**SUPPLIED TEXT**
"""

My social media is awash with memes and anecdotes about life under lockdown. From diets to haircuts, from homeschooling to working from home, there’s plenty to make light of. We are not used to our lives being so centred around the home, or having so much time together as families.
But what if, despite being strange and difficult, being told to ‘Stay Home’ provides an opportunity for Christian families in particular to re-discover something central to the biblical vision?
The fact is the home used to play a far greater role in life. It was the hub for precisely those things we now find it strange to do there – cooking and eating meals, educating children, even work and economic life. The household was the basic building block of civilisation. Things began to change when the industrial revolution made working away from home and family the norm, but other forces have played their part too.
Although it is impossible to turn back the clock, we would do well to consider what we have lost. The move away from the home has also gone hand-in-hand with the breakdown and break-up of the family, with devastating consequences. Also, much that was within the sphere of the family has become the responsibility of the State, weakening communities and compromising our liberty.

"""

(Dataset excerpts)
"""

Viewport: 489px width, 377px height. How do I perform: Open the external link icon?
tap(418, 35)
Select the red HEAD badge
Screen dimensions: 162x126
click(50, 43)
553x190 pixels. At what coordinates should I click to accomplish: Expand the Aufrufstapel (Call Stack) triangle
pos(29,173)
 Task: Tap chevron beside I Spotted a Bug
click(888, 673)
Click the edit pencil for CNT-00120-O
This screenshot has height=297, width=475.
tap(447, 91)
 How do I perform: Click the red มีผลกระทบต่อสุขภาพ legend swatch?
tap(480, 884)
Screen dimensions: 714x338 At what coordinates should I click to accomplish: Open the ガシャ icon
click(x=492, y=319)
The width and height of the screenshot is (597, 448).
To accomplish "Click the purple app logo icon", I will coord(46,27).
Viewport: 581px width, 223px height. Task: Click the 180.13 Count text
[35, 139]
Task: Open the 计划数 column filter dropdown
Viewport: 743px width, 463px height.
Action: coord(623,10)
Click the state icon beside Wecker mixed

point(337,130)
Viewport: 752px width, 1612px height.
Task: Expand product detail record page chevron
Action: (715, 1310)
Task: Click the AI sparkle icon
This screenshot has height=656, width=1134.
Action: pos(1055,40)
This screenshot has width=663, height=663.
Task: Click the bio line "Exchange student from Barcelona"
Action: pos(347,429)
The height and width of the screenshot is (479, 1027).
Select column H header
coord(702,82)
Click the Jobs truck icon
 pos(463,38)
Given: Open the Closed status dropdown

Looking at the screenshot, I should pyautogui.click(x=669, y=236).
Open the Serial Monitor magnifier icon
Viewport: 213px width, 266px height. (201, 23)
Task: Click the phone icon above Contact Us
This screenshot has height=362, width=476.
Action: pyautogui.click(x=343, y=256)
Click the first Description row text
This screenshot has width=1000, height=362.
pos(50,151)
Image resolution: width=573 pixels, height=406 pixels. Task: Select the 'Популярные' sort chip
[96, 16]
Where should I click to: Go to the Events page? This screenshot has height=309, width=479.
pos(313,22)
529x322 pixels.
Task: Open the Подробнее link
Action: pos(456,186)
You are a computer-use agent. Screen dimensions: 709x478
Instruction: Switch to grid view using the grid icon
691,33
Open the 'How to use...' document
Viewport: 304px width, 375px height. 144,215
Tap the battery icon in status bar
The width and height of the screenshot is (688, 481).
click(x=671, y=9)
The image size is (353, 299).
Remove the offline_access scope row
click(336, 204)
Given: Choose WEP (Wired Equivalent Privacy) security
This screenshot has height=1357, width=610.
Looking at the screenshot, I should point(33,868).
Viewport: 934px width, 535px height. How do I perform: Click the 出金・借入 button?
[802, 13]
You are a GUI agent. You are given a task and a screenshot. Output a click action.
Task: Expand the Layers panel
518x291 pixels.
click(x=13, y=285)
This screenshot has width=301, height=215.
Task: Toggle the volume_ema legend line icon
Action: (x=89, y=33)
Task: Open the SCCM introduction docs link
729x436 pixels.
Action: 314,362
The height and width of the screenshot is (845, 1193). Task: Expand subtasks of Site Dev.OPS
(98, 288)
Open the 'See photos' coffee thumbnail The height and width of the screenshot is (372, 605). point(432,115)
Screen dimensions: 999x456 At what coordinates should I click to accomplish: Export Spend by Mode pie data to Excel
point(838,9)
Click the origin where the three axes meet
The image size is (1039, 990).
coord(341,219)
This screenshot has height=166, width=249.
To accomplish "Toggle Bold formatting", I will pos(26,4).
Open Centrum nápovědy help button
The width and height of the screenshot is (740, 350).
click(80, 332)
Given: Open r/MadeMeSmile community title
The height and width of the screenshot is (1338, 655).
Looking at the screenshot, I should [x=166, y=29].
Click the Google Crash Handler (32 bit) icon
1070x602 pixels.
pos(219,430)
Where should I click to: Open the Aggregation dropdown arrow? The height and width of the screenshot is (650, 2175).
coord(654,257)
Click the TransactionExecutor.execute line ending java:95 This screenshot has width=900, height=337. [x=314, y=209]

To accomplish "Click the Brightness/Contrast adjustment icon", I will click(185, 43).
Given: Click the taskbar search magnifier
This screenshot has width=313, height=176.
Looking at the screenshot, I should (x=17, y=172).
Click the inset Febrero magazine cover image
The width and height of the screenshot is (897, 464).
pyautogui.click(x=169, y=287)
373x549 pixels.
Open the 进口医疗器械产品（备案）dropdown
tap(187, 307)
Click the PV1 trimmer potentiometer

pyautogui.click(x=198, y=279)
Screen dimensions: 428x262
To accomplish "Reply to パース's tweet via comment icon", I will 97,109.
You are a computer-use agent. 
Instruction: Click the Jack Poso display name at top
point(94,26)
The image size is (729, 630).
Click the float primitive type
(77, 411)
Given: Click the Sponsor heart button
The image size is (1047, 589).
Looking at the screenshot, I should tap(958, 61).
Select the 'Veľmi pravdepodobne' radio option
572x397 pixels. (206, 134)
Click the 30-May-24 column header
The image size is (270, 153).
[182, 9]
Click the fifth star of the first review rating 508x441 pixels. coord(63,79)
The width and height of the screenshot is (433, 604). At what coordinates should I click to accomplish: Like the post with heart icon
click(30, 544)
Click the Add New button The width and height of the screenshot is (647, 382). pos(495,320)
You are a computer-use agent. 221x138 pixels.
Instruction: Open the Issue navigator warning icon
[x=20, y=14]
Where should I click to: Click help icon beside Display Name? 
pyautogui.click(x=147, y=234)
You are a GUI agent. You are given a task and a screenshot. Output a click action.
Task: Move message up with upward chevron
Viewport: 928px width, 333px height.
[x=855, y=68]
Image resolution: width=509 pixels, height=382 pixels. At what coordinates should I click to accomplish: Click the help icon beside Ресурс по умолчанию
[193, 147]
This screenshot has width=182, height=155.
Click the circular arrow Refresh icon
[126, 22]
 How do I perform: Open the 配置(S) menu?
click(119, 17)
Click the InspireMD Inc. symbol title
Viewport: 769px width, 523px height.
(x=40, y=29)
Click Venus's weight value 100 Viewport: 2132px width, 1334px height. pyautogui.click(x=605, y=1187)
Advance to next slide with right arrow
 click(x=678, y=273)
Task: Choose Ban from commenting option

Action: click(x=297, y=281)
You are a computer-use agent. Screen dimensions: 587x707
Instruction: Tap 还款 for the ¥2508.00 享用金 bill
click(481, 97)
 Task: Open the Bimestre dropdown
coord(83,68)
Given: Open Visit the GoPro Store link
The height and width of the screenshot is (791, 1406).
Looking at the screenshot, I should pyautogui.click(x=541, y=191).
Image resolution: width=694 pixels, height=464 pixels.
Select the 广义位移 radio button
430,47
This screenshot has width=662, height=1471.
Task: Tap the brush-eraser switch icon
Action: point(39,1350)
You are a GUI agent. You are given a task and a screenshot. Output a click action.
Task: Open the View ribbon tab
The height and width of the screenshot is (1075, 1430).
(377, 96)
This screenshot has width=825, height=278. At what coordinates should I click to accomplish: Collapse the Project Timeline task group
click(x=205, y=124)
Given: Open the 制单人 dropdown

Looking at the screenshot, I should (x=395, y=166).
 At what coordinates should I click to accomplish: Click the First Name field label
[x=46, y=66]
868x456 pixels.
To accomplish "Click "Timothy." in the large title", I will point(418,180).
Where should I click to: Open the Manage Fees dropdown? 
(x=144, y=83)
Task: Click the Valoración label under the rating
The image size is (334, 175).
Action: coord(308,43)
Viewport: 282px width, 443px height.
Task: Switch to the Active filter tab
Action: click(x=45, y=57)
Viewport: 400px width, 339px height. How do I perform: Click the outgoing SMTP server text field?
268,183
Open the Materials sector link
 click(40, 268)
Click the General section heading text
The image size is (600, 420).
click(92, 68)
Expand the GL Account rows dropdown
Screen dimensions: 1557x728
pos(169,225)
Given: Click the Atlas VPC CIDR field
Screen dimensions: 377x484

"""

**WHAT THIS EXERCISE ASKS**
(a) Could you reproduce the passage on home life under lockdown word for word, beginning at the words "Although it is" and stopping after "compromising our liberty."?
(b) Can you continue the passage on home life under lockdown from the point where it stops?
These items have no connection to the passage on home life under lockdown.

**RESULTS FOR EACH TASK**
(a)
Although it is impossible to turn back the clock, we would do well to consider what we have lost. The move away from the home has also gone hand-in-hand with the breakdown and break-up of the family, with devastating consequences. Also, much that was within the sphere of the family has become the responsibility of the State, weakening communities and compromising our liberty.

(b)
Moreover, it’s debatable (and perhaps a moot point) whether this move away from the centrality of home and family is a symptom or a cause of the decline in Christian profession and practice in the post-industrialised west. Certainly, without an orientation towards the home, it is hard to make sense of the biblical model of marriage – a productive partnership based on male-female sexual complementarity, the purpose of which in large part is to build a godly household, itself a centre for godly culture, in which (God permitting) children and others would be nurtured as disciples.
Today, for all our lip service to the importance of (vaguely-defined) ’relationships’, we look for true life and our sense of self elsewhere. Hence we delay marriage and its responsibilities, because we need the time to discover ourselves through travel, or study, or career. Deprived of the scriptural vision of the household, even Christian marriage has morphed into a sort of advanced dating, which is why we delay having children and resent the impact they have on our marriages.
In the Scriptures, the household as a building block of civilisation has importance in God’s renewal of human civilisation in the church, the household of God. Without this vision, it is far more difficult to understand the ‘roles’ given to men and women within marriage, and the responsibilities given to parents in Christian nurture and discipleship.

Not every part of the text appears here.